══ Information supplied ══

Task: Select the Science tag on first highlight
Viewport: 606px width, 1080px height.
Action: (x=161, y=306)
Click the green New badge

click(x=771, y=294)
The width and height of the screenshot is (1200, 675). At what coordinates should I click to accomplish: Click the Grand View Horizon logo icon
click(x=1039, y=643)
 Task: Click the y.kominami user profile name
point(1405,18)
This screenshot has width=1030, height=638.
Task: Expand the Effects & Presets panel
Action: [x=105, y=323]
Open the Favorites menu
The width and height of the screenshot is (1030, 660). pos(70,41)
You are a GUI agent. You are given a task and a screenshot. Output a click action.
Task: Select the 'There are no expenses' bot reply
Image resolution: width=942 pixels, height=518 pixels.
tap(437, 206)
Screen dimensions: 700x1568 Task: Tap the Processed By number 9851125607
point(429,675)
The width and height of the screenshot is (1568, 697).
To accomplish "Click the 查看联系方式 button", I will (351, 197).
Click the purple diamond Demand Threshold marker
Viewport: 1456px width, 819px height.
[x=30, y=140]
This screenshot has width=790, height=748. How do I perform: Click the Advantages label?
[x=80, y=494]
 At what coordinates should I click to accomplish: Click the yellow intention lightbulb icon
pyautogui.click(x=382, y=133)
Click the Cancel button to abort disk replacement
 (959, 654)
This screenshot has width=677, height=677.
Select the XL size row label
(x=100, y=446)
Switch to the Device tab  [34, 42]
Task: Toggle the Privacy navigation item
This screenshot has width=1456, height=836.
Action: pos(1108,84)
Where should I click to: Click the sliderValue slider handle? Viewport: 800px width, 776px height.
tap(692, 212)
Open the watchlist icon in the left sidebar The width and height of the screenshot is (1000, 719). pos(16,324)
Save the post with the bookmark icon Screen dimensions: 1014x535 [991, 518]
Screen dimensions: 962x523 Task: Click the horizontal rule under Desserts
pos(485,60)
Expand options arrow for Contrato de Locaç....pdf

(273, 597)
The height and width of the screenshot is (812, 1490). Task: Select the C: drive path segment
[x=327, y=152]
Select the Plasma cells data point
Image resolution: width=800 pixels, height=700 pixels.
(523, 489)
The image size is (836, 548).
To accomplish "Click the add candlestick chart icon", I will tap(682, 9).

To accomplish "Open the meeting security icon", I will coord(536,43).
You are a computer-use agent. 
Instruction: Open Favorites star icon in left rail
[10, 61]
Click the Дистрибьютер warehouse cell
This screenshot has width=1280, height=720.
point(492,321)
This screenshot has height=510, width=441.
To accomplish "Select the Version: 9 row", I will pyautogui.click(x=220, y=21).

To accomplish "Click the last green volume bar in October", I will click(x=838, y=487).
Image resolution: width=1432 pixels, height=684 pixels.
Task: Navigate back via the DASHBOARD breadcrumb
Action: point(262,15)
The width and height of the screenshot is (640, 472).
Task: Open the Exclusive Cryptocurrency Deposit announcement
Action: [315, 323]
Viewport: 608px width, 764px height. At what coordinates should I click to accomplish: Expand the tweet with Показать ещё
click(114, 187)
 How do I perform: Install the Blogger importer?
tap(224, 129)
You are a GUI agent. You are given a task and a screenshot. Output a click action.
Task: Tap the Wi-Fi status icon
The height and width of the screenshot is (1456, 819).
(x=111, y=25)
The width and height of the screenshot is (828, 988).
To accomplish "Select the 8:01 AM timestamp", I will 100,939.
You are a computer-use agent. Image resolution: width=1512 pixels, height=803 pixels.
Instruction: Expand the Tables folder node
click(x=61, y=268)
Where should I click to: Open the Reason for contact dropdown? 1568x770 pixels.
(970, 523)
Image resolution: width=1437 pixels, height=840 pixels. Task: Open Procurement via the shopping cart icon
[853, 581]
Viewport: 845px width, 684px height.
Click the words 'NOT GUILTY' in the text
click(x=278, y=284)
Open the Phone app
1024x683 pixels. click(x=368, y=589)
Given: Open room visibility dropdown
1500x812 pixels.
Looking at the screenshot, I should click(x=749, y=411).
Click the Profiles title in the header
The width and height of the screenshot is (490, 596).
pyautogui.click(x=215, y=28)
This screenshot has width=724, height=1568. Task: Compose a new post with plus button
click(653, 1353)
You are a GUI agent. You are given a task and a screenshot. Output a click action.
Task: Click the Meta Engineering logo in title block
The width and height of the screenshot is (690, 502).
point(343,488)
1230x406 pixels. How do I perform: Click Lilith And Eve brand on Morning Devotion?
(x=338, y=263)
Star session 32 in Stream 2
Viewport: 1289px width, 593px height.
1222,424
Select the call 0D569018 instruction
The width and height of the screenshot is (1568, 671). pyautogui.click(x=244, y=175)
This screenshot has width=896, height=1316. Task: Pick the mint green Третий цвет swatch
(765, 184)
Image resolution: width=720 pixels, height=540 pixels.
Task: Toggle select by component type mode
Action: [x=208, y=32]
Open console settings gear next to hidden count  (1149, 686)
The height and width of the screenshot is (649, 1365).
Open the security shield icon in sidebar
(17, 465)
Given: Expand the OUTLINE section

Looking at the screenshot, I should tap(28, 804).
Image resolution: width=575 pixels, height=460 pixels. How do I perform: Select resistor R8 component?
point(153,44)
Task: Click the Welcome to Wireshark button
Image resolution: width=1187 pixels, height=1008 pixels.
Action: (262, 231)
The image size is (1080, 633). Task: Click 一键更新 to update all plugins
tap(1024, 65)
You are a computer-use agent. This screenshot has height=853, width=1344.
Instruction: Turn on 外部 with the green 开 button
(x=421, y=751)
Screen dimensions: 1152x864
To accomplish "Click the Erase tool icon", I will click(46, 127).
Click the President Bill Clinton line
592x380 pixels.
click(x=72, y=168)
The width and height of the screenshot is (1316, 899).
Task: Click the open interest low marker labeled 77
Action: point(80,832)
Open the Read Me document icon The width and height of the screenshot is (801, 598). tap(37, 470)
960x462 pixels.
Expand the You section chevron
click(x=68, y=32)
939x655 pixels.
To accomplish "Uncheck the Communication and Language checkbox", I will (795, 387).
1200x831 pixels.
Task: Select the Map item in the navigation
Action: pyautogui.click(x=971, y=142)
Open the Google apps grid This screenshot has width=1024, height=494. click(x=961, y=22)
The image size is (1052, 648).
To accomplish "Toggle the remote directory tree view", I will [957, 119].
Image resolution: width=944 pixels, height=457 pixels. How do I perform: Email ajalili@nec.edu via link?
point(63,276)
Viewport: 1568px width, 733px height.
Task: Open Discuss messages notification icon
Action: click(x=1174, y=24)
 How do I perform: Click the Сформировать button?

═══

**Task brief:** In the material above, please find every line that includes the word "computer" and copy it.

**Response area:**
You are a computer-use agent. 
You are a computer-use agent. Image resolution: width=1512 pixels, height=803 pixels.
You are a computer-use agent. This screenshot has height=853, width=1344.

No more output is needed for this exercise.